■ TASK ITEM: The records are to be reproduced verbatim.

■ INPUT FOR THIS TASK:
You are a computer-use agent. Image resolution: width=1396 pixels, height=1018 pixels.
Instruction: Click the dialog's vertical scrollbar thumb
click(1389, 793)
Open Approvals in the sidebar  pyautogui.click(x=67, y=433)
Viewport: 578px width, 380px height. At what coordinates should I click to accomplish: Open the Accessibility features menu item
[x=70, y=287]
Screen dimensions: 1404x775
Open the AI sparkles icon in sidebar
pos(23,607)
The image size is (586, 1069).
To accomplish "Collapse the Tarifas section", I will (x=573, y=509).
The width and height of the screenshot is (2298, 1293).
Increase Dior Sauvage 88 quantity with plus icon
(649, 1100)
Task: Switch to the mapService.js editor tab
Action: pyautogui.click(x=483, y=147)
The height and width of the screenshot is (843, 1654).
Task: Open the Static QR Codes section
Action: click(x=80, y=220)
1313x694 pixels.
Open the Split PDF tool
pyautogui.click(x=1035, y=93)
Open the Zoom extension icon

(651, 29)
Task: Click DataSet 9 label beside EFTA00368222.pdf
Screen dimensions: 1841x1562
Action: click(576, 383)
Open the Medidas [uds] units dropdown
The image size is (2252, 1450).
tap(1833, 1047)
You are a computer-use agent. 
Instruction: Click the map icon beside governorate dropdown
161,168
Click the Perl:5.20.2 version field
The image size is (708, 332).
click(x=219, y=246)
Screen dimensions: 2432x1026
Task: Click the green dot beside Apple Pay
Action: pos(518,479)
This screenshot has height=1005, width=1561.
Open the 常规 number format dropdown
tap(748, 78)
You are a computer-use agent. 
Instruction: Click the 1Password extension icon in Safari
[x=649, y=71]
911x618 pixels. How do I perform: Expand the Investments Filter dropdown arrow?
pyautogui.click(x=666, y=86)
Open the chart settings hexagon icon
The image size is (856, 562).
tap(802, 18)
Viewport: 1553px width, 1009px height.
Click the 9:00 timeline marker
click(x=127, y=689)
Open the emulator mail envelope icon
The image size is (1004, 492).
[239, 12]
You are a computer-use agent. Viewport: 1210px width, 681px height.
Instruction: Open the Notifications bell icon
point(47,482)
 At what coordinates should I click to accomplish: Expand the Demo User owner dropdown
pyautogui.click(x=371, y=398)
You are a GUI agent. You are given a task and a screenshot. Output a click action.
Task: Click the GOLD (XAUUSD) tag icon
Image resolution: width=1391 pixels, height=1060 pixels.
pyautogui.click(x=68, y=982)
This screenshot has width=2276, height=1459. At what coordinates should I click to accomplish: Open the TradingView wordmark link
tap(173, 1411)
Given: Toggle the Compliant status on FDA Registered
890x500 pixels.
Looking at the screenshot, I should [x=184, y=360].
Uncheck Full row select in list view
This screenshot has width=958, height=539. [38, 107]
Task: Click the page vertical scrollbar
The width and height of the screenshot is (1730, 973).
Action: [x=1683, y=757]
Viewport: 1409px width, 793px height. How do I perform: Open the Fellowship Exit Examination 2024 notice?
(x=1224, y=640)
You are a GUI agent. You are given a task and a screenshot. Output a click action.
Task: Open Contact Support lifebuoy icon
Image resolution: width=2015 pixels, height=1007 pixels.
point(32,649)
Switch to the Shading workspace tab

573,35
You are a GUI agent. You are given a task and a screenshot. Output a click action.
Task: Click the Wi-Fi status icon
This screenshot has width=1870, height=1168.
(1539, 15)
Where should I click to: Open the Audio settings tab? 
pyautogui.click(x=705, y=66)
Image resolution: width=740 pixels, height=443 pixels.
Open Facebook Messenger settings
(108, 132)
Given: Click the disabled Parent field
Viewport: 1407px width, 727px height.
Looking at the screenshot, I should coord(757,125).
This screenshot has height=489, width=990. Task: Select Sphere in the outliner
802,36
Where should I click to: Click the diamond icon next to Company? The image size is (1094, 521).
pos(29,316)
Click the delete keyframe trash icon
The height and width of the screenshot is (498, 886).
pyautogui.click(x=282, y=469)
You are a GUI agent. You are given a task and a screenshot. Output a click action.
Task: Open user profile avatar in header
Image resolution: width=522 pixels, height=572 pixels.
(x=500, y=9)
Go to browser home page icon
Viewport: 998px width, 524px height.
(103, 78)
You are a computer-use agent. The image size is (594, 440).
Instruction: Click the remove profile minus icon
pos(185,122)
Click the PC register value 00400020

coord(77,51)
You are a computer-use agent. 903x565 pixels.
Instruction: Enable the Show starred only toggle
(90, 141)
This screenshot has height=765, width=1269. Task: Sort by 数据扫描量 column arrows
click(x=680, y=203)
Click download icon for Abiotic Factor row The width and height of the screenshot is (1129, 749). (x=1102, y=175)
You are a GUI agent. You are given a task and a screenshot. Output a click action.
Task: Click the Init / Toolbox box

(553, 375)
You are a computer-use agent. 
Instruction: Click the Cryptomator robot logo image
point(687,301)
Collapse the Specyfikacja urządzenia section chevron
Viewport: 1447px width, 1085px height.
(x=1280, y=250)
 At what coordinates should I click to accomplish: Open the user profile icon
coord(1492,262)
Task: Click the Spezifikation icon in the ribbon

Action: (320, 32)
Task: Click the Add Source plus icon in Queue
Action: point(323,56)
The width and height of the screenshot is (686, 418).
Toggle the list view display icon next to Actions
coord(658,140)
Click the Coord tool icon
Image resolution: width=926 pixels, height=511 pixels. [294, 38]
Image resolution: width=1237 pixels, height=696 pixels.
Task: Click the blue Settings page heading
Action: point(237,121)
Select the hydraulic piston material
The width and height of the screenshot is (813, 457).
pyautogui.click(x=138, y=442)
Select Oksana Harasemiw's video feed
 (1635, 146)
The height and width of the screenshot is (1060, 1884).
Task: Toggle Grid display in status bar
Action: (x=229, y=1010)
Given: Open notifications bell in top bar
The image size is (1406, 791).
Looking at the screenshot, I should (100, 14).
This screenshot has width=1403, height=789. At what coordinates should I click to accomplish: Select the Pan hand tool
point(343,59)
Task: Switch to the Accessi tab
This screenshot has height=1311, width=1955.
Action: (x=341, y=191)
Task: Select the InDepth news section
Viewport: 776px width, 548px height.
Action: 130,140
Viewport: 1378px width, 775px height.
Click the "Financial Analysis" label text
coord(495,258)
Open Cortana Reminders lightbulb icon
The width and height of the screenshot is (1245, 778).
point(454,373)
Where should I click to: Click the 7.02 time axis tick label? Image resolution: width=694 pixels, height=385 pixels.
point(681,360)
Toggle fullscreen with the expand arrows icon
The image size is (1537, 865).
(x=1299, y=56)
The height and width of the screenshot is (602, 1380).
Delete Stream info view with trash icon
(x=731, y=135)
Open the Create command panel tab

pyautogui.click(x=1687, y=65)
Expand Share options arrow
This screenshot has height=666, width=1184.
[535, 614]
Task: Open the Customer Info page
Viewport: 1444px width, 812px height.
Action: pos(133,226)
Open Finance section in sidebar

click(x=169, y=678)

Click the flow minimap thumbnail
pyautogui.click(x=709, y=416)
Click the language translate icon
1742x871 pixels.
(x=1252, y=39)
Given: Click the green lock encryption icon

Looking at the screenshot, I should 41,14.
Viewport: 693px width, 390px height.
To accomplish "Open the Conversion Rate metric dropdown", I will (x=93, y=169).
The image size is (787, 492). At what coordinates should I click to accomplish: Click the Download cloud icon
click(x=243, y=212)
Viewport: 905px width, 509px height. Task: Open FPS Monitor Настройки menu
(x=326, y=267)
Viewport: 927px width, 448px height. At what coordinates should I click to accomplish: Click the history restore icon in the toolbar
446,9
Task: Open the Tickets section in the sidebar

■ REPLY TO THE TASK:
You are a computer-use agent. Image resolution: width=1396 pixels, height=1018 pixels.
Instruction: Click the dialog's vertical scrollbar thumb
click(1389, 793)
Open Approvals in the sidebar  pyautogui.click(x=67, y=433)
Viewport: 578px width, 380px height. At what coordinates should I click to accomplish: Open the Accessibility features menu item
[x=70, y=287]
Screen dimensions: 1404x775
Open the AI sparkles icon in sidebar
pos(23,607)
The image size is (586, 1069).
To accomplish "Collapse the Tarifas section", I will (x=573, y=509).
The width and height of the screenshot is (2298, 1293).
Increase Dior Sauvage 88 quantity with plus icon
(649, 1100)
Task: Switch to the mapService.js editor tab
Action: pyautogui.click(x=483, y=147)
The height and width of the screenshot is (843, 1654).
Task: Open the Static QR Codes section
Action: click(x=80, y=220)
1313x694 pixels.
Open the Split PDF tool
pyautogui.click(x=1035, y=93)
Open the Zoom extension icon

(651, 29)
Task: Click DataSet 9 label beside EFTA00368222.pdf
Screen dimensions: 1841x1562
Action: click(576, 383)
Open the Medidas [uds] units dropdown
The image size is (2252, 1450).
tap(1833, 1047)
You are a computer-use agent. 
Instruction: Click the map icon beside governorate dropdown
161,168
Click the Perl:5.20.2 version field
The image size is (708, 332).
click(x=219, y=246)
Screen dimensions: 2432x1026
Task: Click the green dot beside Apple Pay
Action: pos(518,479)
This screenshot has height=1005, width=1561.
Open the 常规 number format dropdown
tap(748, 78)
You are a computer-use agent. 
Instruction: Click the 1Password extension icon in Safari
[x=649, y=71]
911x618 pixels. How do I perform: Expand the Investments Filter dropdown arrow?
pyautogui.click(x=666, y=86)
Open the chart settings hexagon icon
The image size is (856, 562).
tap(802, 18)
Viewport: 1553px width, 1009px height.
Click the 9:00 timeline marker
click(x=127, y=689)
Open the emulator mail envelope icon
The image size is (1004, 492).
[239, 12]
You are a computer-use agent. Viewport: 1210px width, 681px height.
Instruction: Open the Notifications bell icon
point(47,482)
 At what coordinates should I click to accomplish: Expand the Demo User owner dropdown
pyautogui.click(x=371, y=398)
You are a GUI agent. You are given a task and a screenshot. Output a click action.
Task: Click the GOLD (XAUUSD) tag icon
Image resolution: width=1391 pixels, height=1060 pixels.
pyautogui.click(x=68, y=982)
This screenshot has width=2276, height=1459. At what coordinates should I click to accomplish: Open the TradingView wordmark link
tap(173, 1411)
Given: Toggle the Compliant status on FDA Registered
890x500 pixels.
Looking at the screenshot, I should [x=184, y=360].
Uncheck Full row select in list view
This screenshot has width=958, height=539. [38, 107]
Task: Click the page vertical scrollbar
The width and height of the screenshot is (1730, 973).
Action: [x=1683, y=757]
Viewport: 1409px width, 793px height. How do I perform: Open the Fellowship Exit Examination 2024 notice?
(x=1224, y=640)
You are a GUI agent. You are given a task and a screenshot. Output a click action.
Task: Open Contact Support lifebuoy icon
Image resolution: width=2015 pixels, height=1007 pixels.
point(32,649)
Switch to the Shading workspace tab

573,35
You are a GUI agent. You are given a task and a screenshot. Output a click action.
Task: Click the Wi-Fi status icon
This screenshot has width=1870, height=1168.
(1539, 15)
Where should I click to: Open the Audio settings tab? 
pyautogui.click(x=705, y=66)
Image resolution: width=740 pixels, height=443 pixels.
Open Facebook Messenger settings
(108, 132)
Given: Click the disabled Parent field
Viewport: 1407px width, 727px height.
Looking at the screenshot, I should coord(757,125).
This screenshot has height=489, width=990. Task: Select Sphere in the outliner
802,36
Where should I click to: Click the diamond icon next to Company? The image size is (1094, 521).
pos(29,316)
Click the delete keyframe trash icon
The height and width of the screenshot is (498, 886).
pyautogui.click(x=282, y=469)
You are a GUI agent. You are given a task and a screenshot. Output a click action.
Task: Open user profile avatar in header
Image resolution: width=522 pixels, height=572 pixels.
(x=500, y=9)
Go to browser home page icon
Viewport: 998px width, 524px height.
(103, 78)
You are a computer-use agent. The image size is (594, 440).
Instruction: Click the remove profile minus icon
pos(185,122)
Click the PC register value 00400020

coord(77,51)
You are a computer-use agent. 903x565 pixels.
Instruction: Enable the Show starred only toggle
(90, 141)
This screenshot has height=765, width=1269. Task: Sort by 数据扫描量 column arrows
click(x=680, y=203)
Click download icon for Abiotic Factor row The width and height of the screenshot is (1129, 749). (x=1102, y=175)
You are a GUI agent. You are given a task and a screenshot. Output a click action.
Task: Click the Init / Toolbox box

(553, 375)
You are a computer-use agent. 
Instruction: Click the Cryptomator robot logo image
point(687,301)
Collapse the Specyfikacja urządzenia section chevron
Viewport: 1447px width, 1085px height.
(x=1280, y=250)
 At what coordinates should I click to accomplish: Open the user profile icon
coord(1492,262)
Task: Click the Spezifikation icon in the ribbon

Action: (320, 32)
Task: Click the Add Source plus icon in Queue
Action: point(323,56)
The width and height of the screenshot is (686, 418).
Toggle the list view display icon next to Actions
coord(658,140)
Click the Coord tool icon
Image resolution: width=926 pixels, height=511 pixels. [294, 38]
Image resolution: width=1237 pixels, height=696 pixels.
Task: Click the blue Settings page heading
Action: point(237,121)
Select the hydraulic piston material
The width and height of the screenshot is (813, 457).
pyautogui.click(x=138, y=442)
Select Oksana Harasemiw's video feed
 (1635, 146)
The height and width of the screenshot is (1060, 1884).
Task: Toggle Grid display in status bar
Action: (x=229, y=1010)
Given: Open notifications bell in top bar
The image size is (1406, 791).
Looking at the screenshot, I should (100, 14).
This screenshot has width=1403, height=789. At what coordinates should I click to accomplish: Select the Pan hand tool
point(343,59)
Task: Switch to the Accessi tab
This screenshot has height=1311, width=1955.
Action: (x=341, y=191)
Task: Select the InDepth news section
Viewport: 776px width, 548px height.
Action: 130,140
Viewport: 1378px width, 775px height.
Click the "Financial Analysis" label text
coord(495,258)
Open Cortana Reminders lightbulb icon
The width and height of the screenshot is (1245, 778).
point(454,373)
Where should I click to: Click the 7.02 time axis tick label? Image resolution: width=694 pixels, height=385 pixels.
point(681,360)
Toggle fullscreen with the expand arrows icon
The image size is (1537, 865).
(x=1299, y=56)
The height and width of the screenshot is (602, 1380).
Delete Stream info view with trash icon
(x=731, y=135)
Open the Create command panel tab

pyautogui.click(x=1687, y=65)
Expand Share options arrow
This screenshot has height=666, width=1184.
[535, 614]
Task: Open the Customer Info page
Viewport: 1444px width, 812px height.
Action: pos(133,226)
Open Finance section in sidebar

click(x=169, y=678)

Click the flow minimap thumbnail
pyautogui.click(x=709, y=416)
Click the language translate icon
1742x871 pixels.
(x=1252, y=39)
Given: Click the green lock encryption icon

Looking at the screenshot, I should 41,14.
Viewport: 693px width, 390px height.
To accomplish "Open the Conversion Rate metric dropdown", I will (x=93, y=169).
The image size is (787, 492). At what coordinates should I click to accomplish: Click the Download cloud icon
click(x=243, y=212)
Viewport: 905px width, 509px height. Task: Open FPS Monitor Настройки menu
(x=326, y=267)
Viewport: 927px width, 448px height. At what coordinates should I click to accomplish: Click the history restore icon in the toolbar
446,9
Task: Open the Tickets section in the sidebar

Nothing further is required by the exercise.